• [Passage given]
Is it me, or does this photo look like a casually dressed Lilliputian with an extra-big iPhone?

Just a first impression, but one I can't shake. And if it occurred to me, I'm sure it occurred to scads of other people, too. Can't be good. But time will tell with the iPad ...

I'll admit that I have e-reader envy. I still read books the old-fashioned way. But a deep wave of covetousness washes over me at airports when I see people getting cozy with their Kindles. It's just a matter of time until I get one of my own.

But I already have regrets about the e-reader I will eventually buy. I love to scan the crowds at airports to see what people are reading, but e-readers are messing with my hobby.

And now the Kindle is temporarily off my e-reader list because of what happened between Amazon (which supplies all the titles available on the Kindle) and Macmillan Publishers.

Amazon has temporarily dropped all Macmillan titles -- the publisher's imprints include Farrar, Straus & Giroux, St. Martins Press and Henry Holt -- because of a pricing dispute. At the moment, Macmillan titles are only available on Amazon.com through a third party.

Long story short, Macmillan wants Amazon to raise the prices of e-books. Selling e-books for $9.99, rather than $15.99, devalues the price of books, the publisher argues. (Read the full NYTimes story here.)

This is a problem that smells familiar. Years ago, newspapers started giving away content for free -- or for next to nothing. And now look where we are.

• [Task prompt]
Please list every Macmillan imprint that the passage on e-readers names.

• [Material provided]
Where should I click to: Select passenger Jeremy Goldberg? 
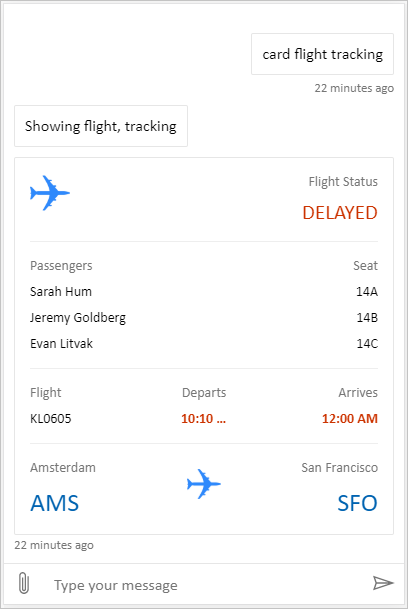(x=78, y=318)
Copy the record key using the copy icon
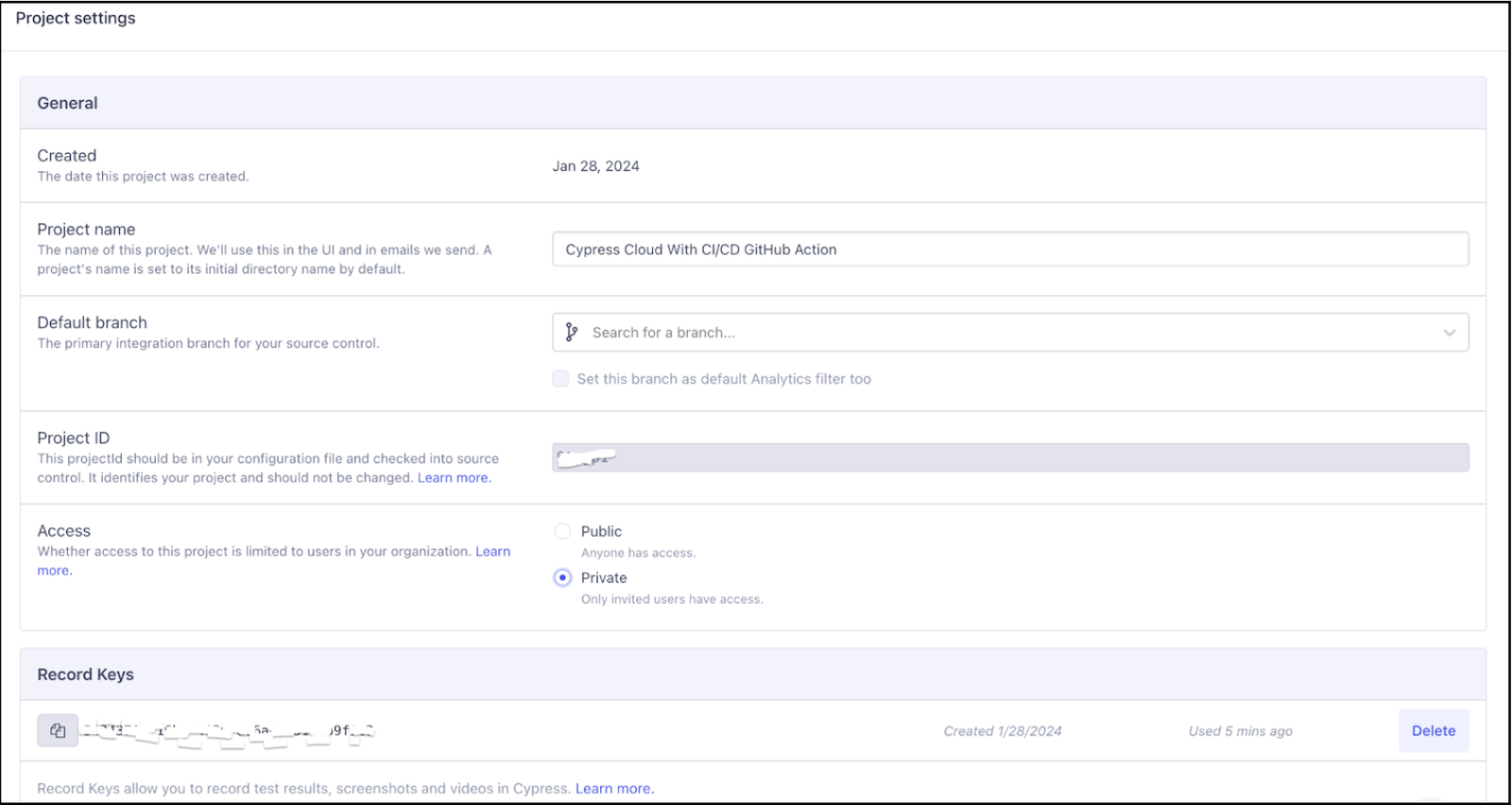Screen dimensions: 1512x805 58,730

• [Answer to this exercise]
Farrar, Straus & Giroux; St. Martins Press; Henry Holt